Work to complete ::
From the line containing "Reviews [tab] (58, 896)" down to the line containing "プライバシーポリシー (65, 639)" in the records below, reproduce every line exactly, ends included, and omit all others.
╭─ Data to use
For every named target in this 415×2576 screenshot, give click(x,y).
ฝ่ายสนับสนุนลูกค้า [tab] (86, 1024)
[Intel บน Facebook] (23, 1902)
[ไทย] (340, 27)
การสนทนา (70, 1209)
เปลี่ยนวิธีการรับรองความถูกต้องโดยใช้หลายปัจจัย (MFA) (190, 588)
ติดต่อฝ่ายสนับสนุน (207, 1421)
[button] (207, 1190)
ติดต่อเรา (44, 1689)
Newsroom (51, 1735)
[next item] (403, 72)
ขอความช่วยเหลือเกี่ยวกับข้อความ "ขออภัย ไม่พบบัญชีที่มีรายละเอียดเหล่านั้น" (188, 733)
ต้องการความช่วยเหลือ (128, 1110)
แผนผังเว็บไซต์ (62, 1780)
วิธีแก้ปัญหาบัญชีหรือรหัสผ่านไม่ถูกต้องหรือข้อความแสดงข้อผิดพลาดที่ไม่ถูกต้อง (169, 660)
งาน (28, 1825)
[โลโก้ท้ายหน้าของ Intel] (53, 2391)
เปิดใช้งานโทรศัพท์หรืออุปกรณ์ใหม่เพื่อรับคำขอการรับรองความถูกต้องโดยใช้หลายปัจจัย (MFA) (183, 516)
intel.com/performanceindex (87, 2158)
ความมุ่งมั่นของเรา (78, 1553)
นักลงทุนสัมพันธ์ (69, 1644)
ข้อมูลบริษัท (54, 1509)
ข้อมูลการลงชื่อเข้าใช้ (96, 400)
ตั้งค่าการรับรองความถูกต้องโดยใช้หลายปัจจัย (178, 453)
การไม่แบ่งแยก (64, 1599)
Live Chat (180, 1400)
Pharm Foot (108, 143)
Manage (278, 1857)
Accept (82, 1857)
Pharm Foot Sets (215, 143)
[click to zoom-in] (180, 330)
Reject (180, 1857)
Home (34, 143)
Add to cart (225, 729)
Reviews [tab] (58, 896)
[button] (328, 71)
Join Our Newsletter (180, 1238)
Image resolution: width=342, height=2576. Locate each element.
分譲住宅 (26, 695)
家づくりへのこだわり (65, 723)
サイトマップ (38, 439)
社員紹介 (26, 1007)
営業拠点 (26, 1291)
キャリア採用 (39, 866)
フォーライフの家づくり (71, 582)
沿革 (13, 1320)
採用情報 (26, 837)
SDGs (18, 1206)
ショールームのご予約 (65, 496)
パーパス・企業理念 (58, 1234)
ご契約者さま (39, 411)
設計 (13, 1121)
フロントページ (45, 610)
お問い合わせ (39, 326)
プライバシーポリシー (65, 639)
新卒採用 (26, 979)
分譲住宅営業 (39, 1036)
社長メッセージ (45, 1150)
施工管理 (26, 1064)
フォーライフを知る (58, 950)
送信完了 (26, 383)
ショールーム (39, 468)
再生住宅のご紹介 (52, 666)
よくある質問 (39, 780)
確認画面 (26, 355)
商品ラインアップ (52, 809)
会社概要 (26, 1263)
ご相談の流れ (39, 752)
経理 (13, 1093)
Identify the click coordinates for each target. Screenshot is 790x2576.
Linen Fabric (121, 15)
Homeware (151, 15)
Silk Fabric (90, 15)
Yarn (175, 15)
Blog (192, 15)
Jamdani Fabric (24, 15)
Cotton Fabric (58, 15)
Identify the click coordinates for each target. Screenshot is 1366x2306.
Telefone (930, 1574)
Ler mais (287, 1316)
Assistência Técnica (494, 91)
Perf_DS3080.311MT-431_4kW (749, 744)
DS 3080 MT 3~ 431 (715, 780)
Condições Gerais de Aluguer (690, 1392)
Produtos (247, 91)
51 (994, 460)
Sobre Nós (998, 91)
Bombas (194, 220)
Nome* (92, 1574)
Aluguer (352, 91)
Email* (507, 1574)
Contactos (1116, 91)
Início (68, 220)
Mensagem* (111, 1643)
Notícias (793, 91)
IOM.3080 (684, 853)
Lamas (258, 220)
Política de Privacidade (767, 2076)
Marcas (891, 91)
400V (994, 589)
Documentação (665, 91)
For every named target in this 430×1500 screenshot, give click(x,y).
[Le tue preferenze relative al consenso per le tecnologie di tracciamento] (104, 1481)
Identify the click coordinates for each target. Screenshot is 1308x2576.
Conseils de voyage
╰─
Reply to the task ::
Reviews [tab] (58, 896)
[button] (328, 71)
Join Our Newsletter (180, 1238)
Image resolution: width=342, height=2576. Locate each element.
分譲住宅 (26, 695)
家づくりへのこだわり (65, 723)
サイトマップ (38, 439)
社員紹介 (26, 1007)
営業拠点 (26, 1291)
キャリア採用 (39, 866)
フォーライフの家づくり (71, 582)
沿革 (13, 1320)
採用情報 (26, 837)
SDGs (18, 1206)
ショールームのご予約 (65, 496)
パーパス・企業理念 (58, 1234)
ご契約者さま (39, 411)
設計 (13, 1121)
フロントページ (45, 610)
お問い合わせ (39, 326)
プライバシーポリシー (65, 639)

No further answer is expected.